The Community Forums

Interact with an entire community of cPanel & WHM users!
  1. This site uses cookies. By continuing to use this site, you are agreeing to our use of cookies. Learn More.

Strange problem resulting in hung server.

Discussion in 'General Discussion' started by dc2447, Aug 14, 2005.

  1. dc2447

    dc2447 Well-Known Member

    Joined:
    Apr 18, 2003
    Messages:
    49
    Likes Received:
    0
    Trophy Points:
    6
    I have a dual xeon server, 4Gb of Ram - the server runs fine pretty much all the time but this morning the server became unresponsive and I could access it over httpd or ssh.

    The server was rebooted and I manged to get an ssh session just after the reboot for a few moments until I couldn't coninue as the server had apparently run out of ram. Another reboot and I got on again via ssh but when I tried to su ssh couldn't fork as it was out of ram already (less than 1 minute after coming up). There is something obviously wrong as ther server rarely uses more than about 1.2Gb of ram at anytime.

    I would normally put this behaviour down to high traffic but the server is really quiet today and there is nothing to suggest that we are being dos'd or there are any large traffic spikes. MRTG on the swich shows now large burts of traffic.

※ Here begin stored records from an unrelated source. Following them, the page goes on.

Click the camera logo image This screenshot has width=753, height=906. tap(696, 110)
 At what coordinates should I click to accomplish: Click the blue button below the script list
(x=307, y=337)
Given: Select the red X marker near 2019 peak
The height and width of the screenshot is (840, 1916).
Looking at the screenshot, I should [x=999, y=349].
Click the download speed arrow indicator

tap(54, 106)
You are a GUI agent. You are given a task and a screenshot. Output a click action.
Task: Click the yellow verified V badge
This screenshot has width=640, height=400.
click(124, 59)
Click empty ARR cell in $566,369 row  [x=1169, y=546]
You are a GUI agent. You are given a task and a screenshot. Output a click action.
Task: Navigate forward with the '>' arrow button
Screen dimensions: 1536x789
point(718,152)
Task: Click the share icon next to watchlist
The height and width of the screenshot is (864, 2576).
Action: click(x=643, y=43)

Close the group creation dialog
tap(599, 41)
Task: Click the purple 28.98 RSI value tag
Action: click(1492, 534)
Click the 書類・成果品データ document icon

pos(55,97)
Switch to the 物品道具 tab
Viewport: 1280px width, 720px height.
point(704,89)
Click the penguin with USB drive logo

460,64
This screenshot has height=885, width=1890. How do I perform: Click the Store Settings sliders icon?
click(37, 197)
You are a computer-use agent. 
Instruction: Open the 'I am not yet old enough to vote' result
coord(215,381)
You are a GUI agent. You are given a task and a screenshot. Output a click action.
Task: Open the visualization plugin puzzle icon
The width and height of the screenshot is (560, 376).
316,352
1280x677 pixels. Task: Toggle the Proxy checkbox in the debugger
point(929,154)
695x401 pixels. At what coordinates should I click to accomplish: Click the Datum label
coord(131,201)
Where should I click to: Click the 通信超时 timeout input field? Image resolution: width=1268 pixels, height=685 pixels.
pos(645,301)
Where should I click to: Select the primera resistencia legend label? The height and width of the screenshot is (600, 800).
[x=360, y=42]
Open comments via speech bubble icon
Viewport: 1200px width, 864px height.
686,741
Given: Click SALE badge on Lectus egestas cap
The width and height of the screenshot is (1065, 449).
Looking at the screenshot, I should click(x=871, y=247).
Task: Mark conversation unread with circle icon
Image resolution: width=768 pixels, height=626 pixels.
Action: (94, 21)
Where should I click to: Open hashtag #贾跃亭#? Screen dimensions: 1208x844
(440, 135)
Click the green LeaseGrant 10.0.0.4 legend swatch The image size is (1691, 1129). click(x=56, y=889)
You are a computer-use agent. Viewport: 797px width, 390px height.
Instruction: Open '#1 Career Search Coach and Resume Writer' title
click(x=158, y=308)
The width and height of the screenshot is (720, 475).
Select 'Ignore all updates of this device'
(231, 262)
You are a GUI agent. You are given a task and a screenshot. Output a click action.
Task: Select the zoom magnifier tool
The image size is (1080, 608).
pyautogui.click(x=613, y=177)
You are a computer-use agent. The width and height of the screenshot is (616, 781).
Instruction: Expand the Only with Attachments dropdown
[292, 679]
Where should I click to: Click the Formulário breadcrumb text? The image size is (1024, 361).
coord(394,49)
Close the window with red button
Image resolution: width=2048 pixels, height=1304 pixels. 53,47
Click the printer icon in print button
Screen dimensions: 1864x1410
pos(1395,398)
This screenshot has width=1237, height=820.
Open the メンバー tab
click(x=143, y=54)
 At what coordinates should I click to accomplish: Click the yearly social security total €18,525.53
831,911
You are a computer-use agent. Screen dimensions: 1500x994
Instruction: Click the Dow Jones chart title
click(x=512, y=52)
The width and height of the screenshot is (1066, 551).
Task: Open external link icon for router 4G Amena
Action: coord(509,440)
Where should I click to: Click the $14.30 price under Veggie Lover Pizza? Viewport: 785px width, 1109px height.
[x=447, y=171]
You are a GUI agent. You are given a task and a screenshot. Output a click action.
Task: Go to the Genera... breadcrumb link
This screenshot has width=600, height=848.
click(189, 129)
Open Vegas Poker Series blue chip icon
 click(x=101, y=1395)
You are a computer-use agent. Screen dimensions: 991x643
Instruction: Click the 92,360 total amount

    I second suspicion is that there is a hardware fault of the server - however we had the exact same experience with the server hanging a few months ago which went away as quickly as it came and we have been fine since then.

    There has been no new scripts uploaded to the server recently either.

    Has anyone seen anything like this before on a server running cpanel? The forums don't suggest much - mostly people running unoptimised mysql (mine is optimised).

    Any thoughts?
     
  2. chirpy

    chirpy Well-Known Member

    Joined:
    Jun 15, 2002
    Messages:
    13,475
    Likes Received:
    20
    Trophy Points:
    38
    Location:
    Go on, have a guess
    A few things that are simple to check:

    1. What OS and kernel are you running? If it's RHE or CentOS with an old kernel, make sure you upgrade it to their latest release

    2. Do you have the laus rpm installed? If so, uninstall it (search the forum on how to best do that)

    As you say, such problems can happen with hardware problems, especially bad memory sticks.
     
  3. dc2447

    dc2447 Well-Known Member

    Joined:
    Apr 18, 2003
    Messages:
    49
    Likes Received:
    0
    Trophy Points:
    6
    Rather pathetically I am on redhat 7.2 - labeit running the lastest 2.4 kernel

    Nope

    The memory was actually swapped out before but it made no difference.

    I really need to get off this server as soon as -possible - it's just the thought of migrating everything puts me off.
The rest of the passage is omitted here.